24. Sep 2008 | von | Kategorie: Aktion Dreikönigssingen

Heute war ein sehr anstrengender Tag, aber auch ein Tag mit vielen Eindrücken und Bildern, die ich wahrscheinlich nie wieder vergessen werde.

Schon kurz vor 8 Uhr haben wir uns mit dem Jesuitenpater Roberto Guevara Rubio getroffen – und zwar auf einer der größten Müllhalden in Mexico-City. Dort hält er jeden Mittwoch eine Messe und verteilt Essen an Menschen, die auf dieser Müllhalde arbeiten und leben.Auf der Suche nach Verwertbarem durchsuchen sie die Abfälle der Millionenstadt – eine mühsame und gefährliche Arbeit. Pater Roberto kümmert sich auch darum, dass die Müllsammler medizinisch versorgt werden.

Heute morgen durften wir an der Messe teilnehmen und waren anschließend auch bei der Essensverteilung mit dabei. So bekam ich einen Eindruck davon, unter welch schlimmen Umständen viele Menschen hier leben müssen… Gemeinsam mit rund 150 Fremden stand ich mitten auf diesem Müllberg und begann dankbar für das Leben zu sein, das ich selbst unter vollkommen anderen Umständen führe… Doch trotz der schlimmen Lebenssituation der Menschen auf der Müllhalde konnte ich auch hier erleben, wie lebensfroh und dankbar sie sind und einen nicht als Außenstehenden betrachten.

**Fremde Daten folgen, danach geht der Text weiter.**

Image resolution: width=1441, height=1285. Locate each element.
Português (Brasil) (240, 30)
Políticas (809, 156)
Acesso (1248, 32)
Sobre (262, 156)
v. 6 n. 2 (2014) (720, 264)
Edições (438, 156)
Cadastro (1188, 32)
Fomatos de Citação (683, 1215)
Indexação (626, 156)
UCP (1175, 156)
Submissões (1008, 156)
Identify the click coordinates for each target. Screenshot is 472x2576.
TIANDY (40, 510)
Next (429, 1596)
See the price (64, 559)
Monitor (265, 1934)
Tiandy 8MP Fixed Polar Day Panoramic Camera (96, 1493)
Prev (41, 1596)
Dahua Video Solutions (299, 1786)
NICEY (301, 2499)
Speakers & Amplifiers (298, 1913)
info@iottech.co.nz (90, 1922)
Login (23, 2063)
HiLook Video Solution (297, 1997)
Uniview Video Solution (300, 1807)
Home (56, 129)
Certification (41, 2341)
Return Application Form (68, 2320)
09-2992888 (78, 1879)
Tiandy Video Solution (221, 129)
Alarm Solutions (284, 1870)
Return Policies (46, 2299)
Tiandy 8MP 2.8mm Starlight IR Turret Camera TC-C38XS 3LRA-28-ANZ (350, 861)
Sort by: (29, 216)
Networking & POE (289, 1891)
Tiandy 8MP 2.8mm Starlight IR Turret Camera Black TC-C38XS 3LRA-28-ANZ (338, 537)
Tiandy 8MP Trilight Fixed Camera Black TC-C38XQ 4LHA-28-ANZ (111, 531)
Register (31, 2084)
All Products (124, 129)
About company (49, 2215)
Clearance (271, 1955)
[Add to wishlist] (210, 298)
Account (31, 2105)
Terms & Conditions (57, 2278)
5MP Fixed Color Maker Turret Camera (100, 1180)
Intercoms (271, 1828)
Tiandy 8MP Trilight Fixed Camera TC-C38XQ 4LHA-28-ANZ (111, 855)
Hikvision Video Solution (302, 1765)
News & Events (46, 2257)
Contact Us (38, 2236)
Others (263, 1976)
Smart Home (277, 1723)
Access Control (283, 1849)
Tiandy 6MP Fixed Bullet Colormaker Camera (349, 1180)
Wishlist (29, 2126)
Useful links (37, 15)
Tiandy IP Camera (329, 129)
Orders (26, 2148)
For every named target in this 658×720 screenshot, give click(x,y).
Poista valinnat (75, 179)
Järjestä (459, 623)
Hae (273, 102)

Anschließend haben wir uns Kindertagesstätten angeschaut. Pater Roberto hat insgesamt drei solcher Einrichtungen gegründet, in denen viele Kinder soziale, medizinische und psychologische Hilfe bekommen. Die Kindergärten liegen in unmittelbarer Nähe der Müllhalde. Oft ist es so, dass die Eltern als Müllarbeiter tätig sind und ihre Kinder tagsüber dort hin bringen.

Ich habe noch nie so viele dankbare, offene, geduldige und lebensfrohe Kinder gesehen wie hier. Egal wo man hinkam, es standen immer mindestens zehn Kinder vor einem, die „Hola“ gerufen und gewunken haben. Die Mädchen liefen in rosafarbenen Kitteln herum, die Jungs in blauen. Viele quatschten direkt drauf los und erzählten mir ganze Romane, doch leider kann ich kein Wort Spanisch. 🙁 Trotzdem konnte ich mich kaum von ihnen losreißen.

Morgen besuchen wir eine andere Stadt in Mexiko – wo es hingeht, verrate ich euch aber noch nicht.